[Collected data entries]
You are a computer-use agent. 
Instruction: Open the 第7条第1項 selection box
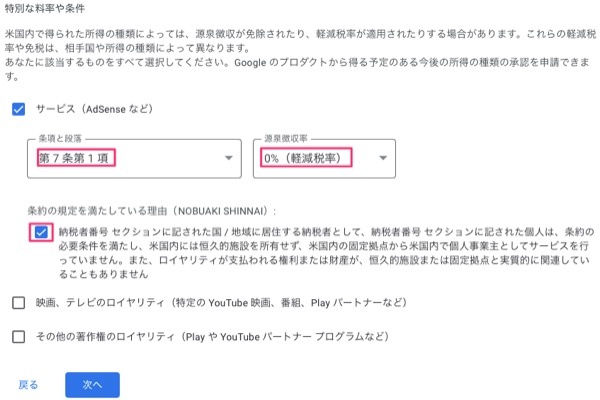coord(134,158)
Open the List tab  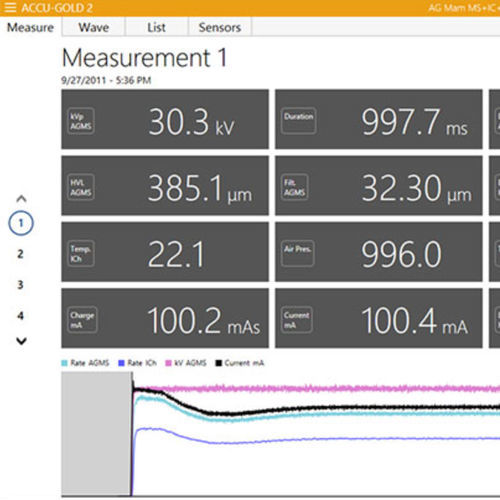click(x=156, y=27)
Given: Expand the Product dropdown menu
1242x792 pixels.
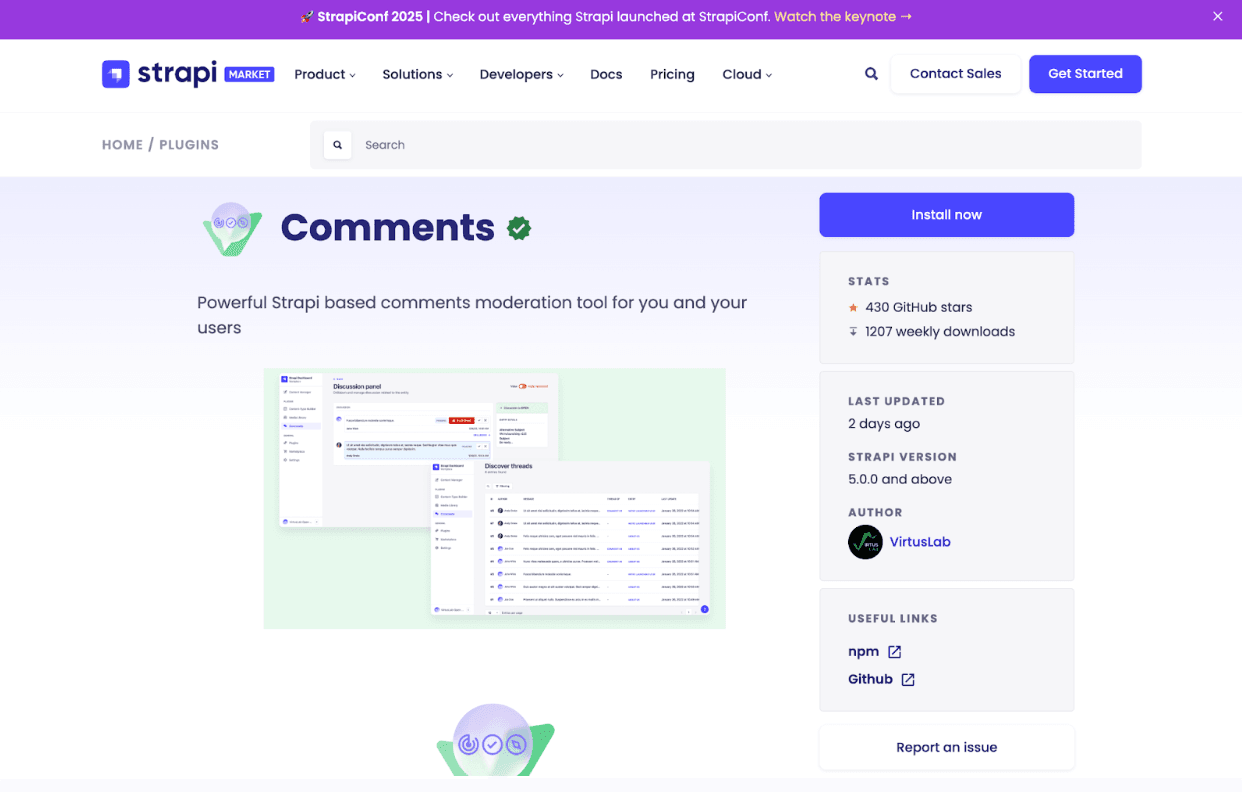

**Your task**: Would you retype the lines from the line containing "Given: Expand the Product dropdown menu" to the final line of the entries above, exactly as given and without pictures?

**Response below**:
Given: Expand the Product dropdown menu
1242x792 pixels.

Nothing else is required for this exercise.